■ **What is needed**
Retype, without changes, the lines in the rows below that start at the line containing "1351x759 pixels. At" and end at the line containing "Looking at the screenshot, I should (71, 27).", including both of those lines.

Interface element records
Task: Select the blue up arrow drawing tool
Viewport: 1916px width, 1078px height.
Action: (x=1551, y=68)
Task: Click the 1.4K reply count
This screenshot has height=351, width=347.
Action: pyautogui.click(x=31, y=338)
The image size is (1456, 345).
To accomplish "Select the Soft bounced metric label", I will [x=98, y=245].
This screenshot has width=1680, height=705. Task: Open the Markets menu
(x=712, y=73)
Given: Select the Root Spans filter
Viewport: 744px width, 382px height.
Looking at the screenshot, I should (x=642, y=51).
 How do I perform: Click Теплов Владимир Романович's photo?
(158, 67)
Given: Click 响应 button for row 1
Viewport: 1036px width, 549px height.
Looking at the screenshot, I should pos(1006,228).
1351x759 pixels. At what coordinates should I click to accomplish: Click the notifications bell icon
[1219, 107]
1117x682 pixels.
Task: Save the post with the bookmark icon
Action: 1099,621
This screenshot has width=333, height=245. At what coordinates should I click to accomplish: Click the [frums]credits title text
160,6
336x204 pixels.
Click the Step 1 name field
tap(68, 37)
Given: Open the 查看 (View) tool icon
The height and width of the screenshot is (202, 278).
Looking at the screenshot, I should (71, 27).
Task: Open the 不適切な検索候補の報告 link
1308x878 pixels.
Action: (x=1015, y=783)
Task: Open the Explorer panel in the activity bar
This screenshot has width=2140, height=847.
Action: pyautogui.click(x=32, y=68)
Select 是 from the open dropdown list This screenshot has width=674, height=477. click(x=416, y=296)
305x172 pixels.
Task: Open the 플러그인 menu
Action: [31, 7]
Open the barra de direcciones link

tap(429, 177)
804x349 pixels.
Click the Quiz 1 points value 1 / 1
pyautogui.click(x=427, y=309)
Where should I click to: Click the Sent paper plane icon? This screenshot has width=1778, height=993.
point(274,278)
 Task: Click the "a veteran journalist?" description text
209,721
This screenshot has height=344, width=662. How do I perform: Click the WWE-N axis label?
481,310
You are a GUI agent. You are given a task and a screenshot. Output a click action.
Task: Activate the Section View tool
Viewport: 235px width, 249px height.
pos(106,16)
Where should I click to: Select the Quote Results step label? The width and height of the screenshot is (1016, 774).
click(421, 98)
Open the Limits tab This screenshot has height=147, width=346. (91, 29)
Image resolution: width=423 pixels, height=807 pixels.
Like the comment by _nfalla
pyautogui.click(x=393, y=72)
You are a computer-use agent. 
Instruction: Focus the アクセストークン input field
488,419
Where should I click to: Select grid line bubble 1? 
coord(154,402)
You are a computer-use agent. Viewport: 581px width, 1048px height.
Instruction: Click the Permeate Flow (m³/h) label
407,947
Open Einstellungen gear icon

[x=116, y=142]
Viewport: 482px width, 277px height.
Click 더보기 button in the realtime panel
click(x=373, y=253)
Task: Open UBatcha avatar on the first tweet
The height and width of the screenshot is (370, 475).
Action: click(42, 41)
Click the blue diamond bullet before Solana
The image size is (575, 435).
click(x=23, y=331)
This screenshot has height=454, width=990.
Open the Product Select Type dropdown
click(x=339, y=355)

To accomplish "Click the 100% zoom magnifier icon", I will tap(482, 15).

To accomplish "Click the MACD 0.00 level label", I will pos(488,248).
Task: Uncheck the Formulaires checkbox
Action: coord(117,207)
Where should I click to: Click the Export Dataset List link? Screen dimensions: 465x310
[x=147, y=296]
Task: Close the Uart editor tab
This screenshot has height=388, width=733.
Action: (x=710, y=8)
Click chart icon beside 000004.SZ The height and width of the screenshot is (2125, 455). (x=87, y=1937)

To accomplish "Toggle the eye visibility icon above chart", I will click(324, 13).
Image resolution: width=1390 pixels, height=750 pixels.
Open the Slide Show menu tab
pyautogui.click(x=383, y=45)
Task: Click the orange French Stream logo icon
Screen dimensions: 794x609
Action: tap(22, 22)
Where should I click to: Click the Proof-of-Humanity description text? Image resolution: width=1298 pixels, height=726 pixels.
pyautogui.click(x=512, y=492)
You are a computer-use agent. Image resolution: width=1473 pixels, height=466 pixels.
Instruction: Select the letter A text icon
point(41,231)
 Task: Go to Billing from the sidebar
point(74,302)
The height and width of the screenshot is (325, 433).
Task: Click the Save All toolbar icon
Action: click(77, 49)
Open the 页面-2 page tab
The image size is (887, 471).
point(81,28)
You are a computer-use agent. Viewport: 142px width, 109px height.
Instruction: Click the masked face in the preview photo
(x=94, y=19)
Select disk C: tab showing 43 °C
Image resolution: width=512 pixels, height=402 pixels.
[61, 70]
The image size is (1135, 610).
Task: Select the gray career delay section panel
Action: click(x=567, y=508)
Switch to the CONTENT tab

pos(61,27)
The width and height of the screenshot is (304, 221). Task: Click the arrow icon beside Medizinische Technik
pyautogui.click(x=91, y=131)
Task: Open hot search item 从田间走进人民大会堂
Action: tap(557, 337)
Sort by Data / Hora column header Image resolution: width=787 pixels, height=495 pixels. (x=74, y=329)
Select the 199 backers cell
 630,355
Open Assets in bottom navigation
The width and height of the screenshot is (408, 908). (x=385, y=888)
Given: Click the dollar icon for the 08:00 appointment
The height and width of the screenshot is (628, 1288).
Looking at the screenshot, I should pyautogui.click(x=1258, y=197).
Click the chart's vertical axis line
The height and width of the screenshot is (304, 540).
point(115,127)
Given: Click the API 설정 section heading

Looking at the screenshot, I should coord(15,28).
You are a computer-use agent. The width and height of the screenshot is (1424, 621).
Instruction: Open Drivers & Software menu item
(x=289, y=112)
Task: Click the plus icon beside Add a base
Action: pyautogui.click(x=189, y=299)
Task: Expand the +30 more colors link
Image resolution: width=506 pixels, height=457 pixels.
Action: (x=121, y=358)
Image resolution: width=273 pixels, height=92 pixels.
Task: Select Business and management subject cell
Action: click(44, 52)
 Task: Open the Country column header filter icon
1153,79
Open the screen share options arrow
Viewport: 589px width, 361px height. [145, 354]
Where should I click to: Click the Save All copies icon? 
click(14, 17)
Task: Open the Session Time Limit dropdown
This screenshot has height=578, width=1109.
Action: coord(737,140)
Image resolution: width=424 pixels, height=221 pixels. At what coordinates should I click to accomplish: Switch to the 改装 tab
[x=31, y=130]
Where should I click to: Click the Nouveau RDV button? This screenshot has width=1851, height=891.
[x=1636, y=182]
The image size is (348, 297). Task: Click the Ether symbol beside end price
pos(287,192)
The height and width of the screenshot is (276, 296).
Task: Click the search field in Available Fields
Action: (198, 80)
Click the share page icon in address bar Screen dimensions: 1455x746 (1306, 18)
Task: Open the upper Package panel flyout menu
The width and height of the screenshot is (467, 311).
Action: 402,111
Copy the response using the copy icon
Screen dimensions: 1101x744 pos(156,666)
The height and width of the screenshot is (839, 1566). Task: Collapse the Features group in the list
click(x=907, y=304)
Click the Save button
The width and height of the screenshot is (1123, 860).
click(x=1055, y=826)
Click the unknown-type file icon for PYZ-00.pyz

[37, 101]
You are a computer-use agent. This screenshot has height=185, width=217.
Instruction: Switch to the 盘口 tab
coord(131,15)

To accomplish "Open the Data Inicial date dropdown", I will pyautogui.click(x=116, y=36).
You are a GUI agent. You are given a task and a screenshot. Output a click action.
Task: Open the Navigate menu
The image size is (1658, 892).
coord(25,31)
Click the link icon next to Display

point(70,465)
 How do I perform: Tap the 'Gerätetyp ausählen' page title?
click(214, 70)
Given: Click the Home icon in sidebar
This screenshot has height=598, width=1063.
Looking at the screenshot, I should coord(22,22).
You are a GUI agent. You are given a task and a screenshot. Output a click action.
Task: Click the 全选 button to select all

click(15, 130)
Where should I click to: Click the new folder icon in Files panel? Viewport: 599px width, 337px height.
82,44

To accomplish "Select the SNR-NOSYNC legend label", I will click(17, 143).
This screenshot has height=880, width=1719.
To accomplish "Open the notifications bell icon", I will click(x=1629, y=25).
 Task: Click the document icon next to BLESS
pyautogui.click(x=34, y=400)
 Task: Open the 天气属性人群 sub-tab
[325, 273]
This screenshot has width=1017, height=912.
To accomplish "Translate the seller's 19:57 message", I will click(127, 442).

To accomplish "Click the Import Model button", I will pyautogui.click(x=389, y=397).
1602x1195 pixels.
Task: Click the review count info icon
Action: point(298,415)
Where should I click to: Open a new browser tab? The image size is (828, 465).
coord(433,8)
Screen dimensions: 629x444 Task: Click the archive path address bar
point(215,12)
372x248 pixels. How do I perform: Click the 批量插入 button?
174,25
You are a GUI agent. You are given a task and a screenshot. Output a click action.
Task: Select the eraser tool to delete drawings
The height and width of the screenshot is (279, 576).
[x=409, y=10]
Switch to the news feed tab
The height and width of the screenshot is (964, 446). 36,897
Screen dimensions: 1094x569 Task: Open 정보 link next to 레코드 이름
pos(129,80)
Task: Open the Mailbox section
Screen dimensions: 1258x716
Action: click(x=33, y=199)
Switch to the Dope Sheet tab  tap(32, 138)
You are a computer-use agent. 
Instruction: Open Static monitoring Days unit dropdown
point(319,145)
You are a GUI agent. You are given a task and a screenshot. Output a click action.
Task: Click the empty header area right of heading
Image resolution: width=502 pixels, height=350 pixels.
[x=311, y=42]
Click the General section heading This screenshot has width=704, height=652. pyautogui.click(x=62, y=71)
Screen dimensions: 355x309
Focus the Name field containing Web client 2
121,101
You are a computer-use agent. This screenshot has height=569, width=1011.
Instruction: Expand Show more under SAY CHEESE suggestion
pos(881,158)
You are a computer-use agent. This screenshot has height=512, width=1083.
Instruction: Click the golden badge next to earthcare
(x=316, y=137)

■ **Written solution**
1351x759 pixels. At what coordinates should I click to accomplish: Click the notifications bell icon
[1219, 107]
1117x682 pixels.
Task: Save the post with the bookmark icon
Action: 1099,621
This screenshot has width=333, height=245. At what coordinates should I click to accomplish: Click the [frums]credits title text
160,6
336x204 pixels.
Click the Step 1 name field
tap(68, 37)
Given: Open the 查看 (View) tool icon
The height and width of the screenshot is (202, 278).
Looking at the screenshot, I should (71, 27).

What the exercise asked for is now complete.